Anne2Snakie's Erotic Snake Swallowings

Women Swallowed Alive By Snakes

I Am WORSE Than A Stupid Fucking Cunt

After killing four tablets, Rudy and I came up with a plan- we bought a case for tablets, A cover-like container for the tablet. Straps on each corner of the tablet to hold it to the case. A cover that flips over to protect the front. Then a magnet that holds the cover shut like a book with a magnet. Even if I drop it, God forbid, it protects the tablet.

Then, a lanyard around that’s at the ‘binding’, so there’s a strap that I can put around my wrist. So that when I do drop it, it swings around in the air instead of crashing to the ground and breaking, like TWO of my tabbies already have.

And it already saved my latest tabbie from the death that the OTHER two of my tabbies have died from- dropping into the toilet, horribly enough. I was standing next to the toilet and taken care of some work when I had to walk over to the toilet and reach for something on the tank. Well, I live with TWO men in the house, my hubbie and my now 17 yr old son, so of COURSE the lid has to be up in case they have to piss and don’t have the time to lift the lid and their bladders explode. Of course, they still have to lift the seat but that’s not a prob, is it? Sigh.

Anyway, I lost my grip right over the sea of water and it was only the lanyard that saved the tabbie from another watery death. Thank God for the lanyard!

Just this morning, I was in a daze and of COURSE I was reading on the tabbie.

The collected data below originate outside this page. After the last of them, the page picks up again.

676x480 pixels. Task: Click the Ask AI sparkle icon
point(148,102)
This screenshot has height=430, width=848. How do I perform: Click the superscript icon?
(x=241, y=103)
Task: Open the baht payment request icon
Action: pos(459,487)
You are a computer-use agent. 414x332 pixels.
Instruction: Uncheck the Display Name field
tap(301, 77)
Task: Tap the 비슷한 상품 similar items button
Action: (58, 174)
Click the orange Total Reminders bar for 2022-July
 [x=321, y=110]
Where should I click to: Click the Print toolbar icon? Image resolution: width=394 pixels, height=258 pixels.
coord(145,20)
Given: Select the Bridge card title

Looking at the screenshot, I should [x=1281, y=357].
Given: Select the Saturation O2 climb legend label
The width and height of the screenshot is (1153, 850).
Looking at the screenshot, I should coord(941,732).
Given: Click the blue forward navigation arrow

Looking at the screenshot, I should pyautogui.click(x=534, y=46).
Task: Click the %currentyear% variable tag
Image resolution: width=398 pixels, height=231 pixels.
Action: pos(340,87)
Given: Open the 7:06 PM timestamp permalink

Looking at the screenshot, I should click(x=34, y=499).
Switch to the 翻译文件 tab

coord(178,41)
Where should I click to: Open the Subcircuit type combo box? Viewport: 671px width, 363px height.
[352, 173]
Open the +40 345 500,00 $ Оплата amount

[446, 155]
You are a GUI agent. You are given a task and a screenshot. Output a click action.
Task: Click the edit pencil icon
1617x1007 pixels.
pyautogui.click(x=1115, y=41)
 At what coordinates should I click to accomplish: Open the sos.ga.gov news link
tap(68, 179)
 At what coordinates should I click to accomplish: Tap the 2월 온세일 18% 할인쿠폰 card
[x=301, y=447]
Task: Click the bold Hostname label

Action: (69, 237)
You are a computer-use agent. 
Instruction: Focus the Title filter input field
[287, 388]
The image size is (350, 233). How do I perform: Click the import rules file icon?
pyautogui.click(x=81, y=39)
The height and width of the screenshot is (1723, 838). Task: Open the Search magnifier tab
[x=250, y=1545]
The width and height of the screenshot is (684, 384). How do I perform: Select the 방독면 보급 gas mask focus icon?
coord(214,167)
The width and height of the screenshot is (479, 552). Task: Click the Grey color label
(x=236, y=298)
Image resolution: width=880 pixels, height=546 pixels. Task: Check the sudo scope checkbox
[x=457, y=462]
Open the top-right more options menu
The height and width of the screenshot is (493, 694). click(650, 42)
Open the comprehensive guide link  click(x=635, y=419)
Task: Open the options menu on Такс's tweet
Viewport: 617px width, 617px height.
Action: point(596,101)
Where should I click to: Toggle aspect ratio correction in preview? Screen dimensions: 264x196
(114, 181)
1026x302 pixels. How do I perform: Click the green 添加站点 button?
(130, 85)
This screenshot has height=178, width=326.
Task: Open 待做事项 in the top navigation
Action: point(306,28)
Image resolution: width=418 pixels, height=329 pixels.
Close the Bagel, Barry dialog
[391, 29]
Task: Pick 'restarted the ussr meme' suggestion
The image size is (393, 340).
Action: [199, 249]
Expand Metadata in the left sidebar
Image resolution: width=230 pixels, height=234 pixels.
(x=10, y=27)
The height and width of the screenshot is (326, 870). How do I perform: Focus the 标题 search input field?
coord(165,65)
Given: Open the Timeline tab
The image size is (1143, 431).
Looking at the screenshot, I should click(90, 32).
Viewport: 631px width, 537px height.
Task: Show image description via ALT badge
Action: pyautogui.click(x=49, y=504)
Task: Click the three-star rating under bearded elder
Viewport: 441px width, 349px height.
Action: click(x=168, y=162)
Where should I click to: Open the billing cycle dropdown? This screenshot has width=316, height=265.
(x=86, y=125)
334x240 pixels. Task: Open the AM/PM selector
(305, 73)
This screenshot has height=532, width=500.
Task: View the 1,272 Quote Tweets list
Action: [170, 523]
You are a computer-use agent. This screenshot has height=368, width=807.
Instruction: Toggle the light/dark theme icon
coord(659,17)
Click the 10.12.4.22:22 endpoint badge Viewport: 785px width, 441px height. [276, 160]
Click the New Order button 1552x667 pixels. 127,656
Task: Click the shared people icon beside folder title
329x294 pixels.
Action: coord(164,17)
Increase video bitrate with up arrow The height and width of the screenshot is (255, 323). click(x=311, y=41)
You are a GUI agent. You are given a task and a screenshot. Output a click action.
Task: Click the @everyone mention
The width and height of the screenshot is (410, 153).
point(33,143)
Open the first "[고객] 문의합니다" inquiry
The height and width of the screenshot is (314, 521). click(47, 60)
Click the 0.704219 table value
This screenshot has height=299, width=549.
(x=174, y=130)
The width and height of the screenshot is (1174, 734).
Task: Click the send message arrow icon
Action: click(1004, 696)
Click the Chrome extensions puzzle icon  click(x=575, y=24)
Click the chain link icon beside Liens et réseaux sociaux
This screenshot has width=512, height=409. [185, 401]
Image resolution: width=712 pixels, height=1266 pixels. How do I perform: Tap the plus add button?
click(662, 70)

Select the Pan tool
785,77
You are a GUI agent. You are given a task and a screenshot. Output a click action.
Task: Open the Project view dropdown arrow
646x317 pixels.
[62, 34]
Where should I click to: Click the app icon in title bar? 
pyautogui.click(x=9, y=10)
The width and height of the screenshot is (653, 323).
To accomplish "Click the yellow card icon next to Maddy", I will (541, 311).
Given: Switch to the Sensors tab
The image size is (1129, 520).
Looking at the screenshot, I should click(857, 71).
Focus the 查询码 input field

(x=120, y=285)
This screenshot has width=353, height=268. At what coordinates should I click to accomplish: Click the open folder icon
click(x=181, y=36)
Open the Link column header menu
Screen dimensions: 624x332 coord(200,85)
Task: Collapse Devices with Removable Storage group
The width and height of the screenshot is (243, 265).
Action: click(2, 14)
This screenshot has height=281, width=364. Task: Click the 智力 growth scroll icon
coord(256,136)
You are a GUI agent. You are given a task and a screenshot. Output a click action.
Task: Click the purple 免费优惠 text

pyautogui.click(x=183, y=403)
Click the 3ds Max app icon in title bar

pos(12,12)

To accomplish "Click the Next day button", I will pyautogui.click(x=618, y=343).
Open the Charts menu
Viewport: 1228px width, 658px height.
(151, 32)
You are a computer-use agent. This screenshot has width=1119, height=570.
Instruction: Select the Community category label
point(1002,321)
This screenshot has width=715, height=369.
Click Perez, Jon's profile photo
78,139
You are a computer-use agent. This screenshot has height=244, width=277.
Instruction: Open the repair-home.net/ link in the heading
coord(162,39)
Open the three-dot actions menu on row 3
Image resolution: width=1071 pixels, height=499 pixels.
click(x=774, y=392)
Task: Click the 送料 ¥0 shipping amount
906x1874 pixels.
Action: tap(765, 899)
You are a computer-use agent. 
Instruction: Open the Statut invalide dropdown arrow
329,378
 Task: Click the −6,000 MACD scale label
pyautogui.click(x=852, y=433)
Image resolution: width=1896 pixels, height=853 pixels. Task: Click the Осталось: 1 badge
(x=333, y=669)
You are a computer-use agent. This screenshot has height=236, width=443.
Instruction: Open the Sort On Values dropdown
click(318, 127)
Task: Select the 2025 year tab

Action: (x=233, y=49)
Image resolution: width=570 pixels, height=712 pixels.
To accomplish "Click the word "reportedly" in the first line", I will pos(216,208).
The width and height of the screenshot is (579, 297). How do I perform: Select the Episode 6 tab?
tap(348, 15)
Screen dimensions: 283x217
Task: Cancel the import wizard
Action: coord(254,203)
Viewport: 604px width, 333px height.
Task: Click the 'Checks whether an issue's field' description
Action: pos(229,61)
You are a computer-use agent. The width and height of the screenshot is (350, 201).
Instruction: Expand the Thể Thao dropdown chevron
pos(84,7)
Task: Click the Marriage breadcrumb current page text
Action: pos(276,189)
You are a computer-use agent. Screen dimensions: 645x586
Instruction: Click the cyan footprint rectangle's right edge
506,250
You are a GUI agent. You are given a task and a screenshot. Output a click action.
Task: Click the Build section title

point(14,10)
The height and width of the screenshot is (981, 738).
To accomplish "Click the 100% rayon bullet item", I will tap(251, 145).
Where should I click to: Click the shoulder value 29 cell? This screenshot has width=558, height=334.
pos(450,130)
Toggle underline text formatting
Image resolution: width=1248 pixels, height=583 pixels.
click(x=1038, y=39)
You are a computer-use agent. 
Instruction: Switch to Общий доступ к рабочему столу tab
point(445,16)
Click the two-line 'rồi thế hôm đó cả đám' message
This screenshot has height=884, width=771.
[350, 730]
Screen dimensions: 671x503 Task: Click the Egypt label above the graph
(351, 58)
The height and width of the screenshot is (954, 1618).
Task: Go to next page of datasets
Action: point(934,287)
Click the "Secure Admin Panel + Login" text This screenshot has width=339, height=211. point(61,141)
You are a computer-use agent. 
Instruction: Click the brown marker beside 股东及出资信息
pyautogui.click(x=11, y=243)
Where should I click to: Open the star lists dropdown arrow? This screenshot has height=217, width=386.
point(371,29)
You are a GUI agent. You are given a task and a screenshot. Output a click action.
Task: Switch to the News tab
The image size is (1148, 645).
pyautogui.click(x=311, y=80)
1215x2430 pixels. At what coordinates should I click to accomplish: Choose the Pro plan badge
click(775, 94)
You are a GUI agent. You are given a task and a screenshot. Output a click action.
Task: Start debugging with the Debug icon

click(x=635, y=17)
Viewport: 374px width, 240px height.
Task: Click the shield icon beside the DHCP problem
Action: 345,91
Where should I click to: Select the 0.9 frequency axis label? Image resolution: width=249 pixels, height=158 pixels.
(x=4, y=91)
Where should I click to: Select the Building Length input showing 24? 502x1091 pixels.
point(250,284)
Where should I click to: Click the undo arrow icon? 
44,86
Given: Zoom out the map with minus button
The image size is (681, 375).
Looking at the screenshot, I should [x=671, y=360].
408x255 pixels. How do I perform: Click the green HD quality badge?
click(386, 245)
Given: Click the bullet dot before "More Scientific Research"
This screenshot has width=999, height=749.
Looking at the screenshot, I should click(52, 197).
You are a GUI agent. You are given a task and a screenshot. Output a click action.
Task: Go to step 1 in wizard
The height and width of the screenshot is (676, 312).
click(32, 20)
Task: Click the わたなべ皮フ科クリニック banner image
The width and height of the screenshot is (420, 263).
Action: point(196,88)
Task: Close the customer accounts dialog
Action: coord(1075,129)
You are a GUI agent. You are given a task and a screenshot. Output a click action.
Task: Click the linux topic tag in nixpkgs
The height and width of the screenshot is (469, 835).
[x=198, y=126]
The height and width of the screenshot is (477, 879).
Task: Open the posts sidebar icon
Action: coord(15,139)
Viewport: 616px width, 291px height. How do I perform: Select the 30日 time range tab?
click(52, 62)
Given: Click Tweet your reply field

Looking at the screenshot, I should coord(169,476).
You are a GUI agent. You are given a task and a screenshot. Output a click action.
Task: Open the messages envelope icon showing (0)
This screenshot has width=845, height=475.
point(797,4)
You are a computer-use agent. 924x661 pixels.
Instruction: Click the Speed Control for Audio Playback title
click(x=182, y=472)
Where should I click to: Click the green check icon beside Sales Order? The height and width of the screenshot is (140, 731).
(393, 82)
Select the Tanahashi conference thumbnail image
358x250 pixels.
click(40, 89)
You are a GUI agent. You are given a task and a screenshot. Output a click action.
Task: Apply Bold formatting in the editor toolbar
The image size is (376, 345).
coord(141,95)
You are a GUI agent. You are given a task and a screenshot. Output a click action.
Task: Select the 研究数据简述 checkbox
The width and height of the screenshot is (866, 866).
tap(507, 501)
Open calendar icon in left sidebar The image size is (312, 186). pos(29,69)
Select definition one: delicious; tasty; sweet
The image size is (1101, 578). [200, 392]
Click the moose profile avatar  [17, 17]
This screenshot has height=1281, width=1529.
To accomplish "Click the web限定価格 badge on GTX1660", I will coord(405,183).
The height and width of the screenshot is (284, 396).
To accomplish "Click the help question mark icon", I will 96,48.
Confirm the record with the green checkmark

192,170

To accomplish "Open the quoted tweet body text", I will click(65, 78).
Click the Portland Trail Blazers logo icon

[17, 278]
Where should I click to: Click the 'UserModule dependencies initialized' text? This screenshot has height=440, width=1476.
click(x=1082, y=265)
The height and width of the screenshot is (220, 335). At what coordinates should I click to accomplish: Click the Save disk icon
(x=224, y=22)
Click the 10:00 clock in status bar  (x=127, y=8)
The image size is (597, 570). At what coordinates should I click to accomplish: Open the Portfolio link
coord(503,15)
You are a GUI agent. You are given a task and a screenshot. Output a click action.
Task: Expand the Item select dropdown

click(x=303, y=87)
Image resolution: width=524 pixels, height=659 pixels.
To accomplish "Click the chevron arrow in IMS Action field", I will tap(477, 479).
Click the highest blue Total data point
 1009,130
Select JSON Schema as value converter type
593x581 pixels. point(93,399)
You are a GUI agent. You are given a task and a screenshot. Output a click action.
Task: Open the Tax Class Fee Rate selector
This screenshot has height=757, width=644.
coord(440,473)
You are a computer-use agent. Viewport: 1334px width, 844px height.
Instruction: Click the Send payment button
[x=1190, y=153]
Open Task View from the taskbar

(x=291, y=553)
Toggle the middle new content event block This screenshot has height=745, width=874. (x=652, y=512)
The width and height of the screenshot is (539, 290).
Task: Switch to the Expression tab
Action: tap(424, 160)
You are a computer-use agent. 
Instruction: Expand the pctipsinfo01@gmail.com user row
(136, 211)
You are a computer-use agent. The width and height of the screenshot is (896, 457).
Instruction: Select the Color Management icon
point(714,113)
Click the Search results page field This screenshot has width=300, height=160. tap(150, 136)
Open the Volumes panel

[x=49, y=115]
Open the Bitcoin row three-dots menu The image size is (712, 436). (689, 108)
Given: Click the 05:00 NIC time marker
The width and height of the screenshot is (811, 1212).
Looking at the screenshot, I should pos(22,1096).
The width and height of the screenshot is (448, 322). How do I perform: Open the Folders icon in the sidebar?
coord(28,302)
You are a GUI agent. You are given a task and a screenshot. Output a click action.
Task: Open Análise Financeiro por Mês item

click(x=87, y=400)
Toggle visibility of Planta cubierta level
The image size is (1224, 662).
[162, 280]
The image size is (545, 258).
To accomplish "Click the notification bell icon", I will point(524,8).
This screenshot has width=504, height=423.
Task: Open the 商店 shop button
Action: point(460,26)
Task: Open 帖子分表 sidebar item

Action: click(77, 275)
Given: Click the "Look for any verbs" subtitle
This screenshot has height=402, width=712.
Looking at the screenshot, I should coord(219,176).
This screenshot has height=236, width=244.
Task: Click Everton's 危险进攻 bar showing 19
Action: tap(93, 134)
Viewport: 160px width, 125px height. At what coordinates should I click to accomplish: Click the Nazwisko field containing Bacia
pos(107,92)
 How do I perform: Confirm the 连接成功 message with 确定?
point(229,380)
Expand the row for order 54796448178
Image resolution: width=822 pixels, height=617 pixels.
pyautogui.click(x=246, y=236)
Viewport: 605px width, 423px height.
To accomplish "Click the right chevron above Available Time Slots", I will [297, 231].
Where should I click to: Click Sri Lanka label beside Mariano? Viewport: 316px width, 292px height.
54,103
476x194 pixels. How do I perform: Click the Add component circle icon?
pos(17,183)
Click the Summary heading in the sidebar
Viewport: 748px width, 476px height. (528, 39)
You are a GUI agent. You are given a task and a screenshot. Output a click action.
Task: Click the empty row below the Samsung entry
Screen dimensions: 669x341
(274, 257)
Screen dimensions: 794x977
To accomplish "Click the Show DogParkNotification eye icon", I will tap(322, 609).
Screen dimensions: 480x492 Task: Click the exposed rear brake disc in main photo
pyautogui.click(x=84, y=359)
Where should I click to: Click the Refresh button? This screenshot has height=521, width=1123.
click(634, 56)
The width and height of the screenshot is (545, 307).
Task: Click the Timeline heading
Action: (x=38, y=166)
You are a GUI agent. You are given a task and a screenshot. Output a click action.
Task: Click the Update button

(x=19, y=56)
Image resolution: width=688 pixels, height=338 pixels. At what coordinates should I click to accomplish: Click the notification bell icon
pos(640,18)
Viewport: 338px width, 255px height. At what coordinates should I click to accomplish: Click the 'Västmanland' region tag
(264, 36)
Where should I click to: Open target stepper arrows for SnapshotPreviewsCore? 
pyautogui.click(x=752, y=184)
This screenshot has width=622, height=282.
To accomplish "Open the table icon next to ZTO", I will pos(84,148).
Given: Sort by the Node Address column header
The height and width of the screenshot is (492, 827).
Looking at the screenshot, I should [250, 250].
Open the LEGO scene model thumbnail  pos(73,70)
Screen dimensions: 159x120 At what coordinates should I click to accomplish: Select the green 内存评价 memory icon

I was in the bathroom and sitting down taking care of my business. I wiped myself clean and I remember starting to stand up I started to fuzz out from sleepiness…

And then I burst back into full wakefulness when I discovered I had Turned Around, Taken The Lanyard Off My Wrist, And I Had THROWN THE TABLET INTO THE TOILET.

I SCREAMED and bent and tore the tabbie in it’s case out of the piss filled toilet and ran to the counter, crying, pulling the tablet from the case and wiping it off. Amazingly, I wiped off what piss water there was and the tablet seemed to still work. And after it cycled and restarted, it turned on and WORKED.

It actually worked- the tablet itself had stayed out of the water except for some drops on the top and sides and it was only the case that was pissed on.

I am now no longer allowed to take the tablet into the bathroom. At all. Good lord, I can’t believe I did this. I was crying and shaking this morning because I was an amazingly stupid fucking cow.

I hate myself.

March 2, 2013 - Posted by | Being A Miserable Cunt, Bleakest Despair, Clinical Fucking Depression, Whining

4 Comments »

  1. Suppose it’s for the best! I’m just glad that the tablet survived. 🙂

    Comment by TheCountAlucard666 | March 2, 2013 | Reply

  2. You’re learning. You make mistakes, you correct for them. People have done far worse in groggy states.

    Comment by Greggory | March 2, 2013 | Reply

  3. You poor thing your not stupid your human.

    Comment by Paul | March 3, 2013 | Reply

  4. I had a pair of eyeglasses go down the toilet once. Bloody expensive too.

    It turns out that memory metal is really flexable, and will slide past curves quite easily.

    As many a child has discovered, an amazing number of objects can go down a flushing toilet.